Dopo mesi di rapporti difficili, Donald Trump e Volodymyr Zelensky si sono incontrati a margine del G7 di Evian. Nel corso del confronto, il presidente degli Stati Uniti ha riconosciuto pubblicamente la tenuta dell’Ucraina sul piano militare e ha lasciato intendere una possibile riapertura del dossier sanzioni contro la Russia, con particolare attenzione al petrolio russo, considerato una delle principali voci di entrata per il Cremlino.
Il faccia a faccia si inserisce in una fase delicata del conflitto: Mosca mantiene alta la pressione lungo il fronte, mentre Kiev insiste con gli alleati occidentali sul fatto che la guerra non sia decisa e che un sostegno ulteriore possa incidere sugli equilibri sul terreno.


G7 di Evian, il confronto tra Trump e Zelensky
Il vertice di Evian arriva dopo un periodo in cui le posizioni di Trump verso Kiev erano apparse più rigide. In più occasioni, il presidente americano aveva sottolineato la necessità per l’Ucraina di prendere atto della situazione militare e valutare compromessi considerati necessari per arrivare a un negoziato.
In parallelo, la Casa Bianca aveva dato spazio a un dialogo diretto con Vladimir Putin, con l’obiettivo dichiarato di favorire una soluzione negoziale. Una linea che, secondo quanto emerso nel dibattito diplomatico, aveva alimentato preoccupazioni in diverse capitali europee, timorose che il Cremlino potesse rafforzare la propria posizione ai tavoli internazionali.

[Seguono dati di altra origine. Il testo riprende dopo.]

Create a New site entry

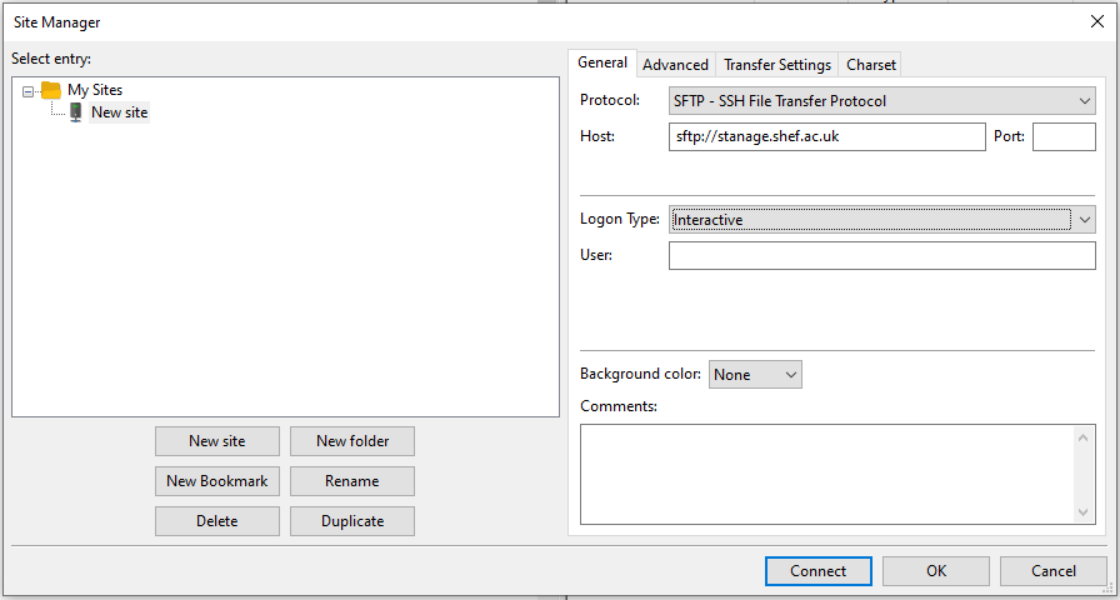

Ucraina e Russia: le immagini degli attacchi e il ruolo dei droni
Durante il confronto al G7, Zelensky ha presentato a Trump materiale relativo agli ultimi bombardamenti russi su Kiev, inclusi attacchi che hanno interessato luoghi simbolici della capitale, tra cui edifici religiosi considerati rilevanti per l’identità nazionale.
Il presidente ucraino ha inoltre richiamato l’attenzione sui risultati militari ottenuti negli ultimi mesi, evidenziando la capacità di colpire obiettivi ritenuti strategici anche in territorio russo attraverso l’impiego dei droni. L’obiettivo della presentazione, secondo la ricostruzione degli incontri, è stato quello di ribadire che l’Ucraina mantiene capacità operative e che la Russia non avrebbe conseguito una vittoria definitiva.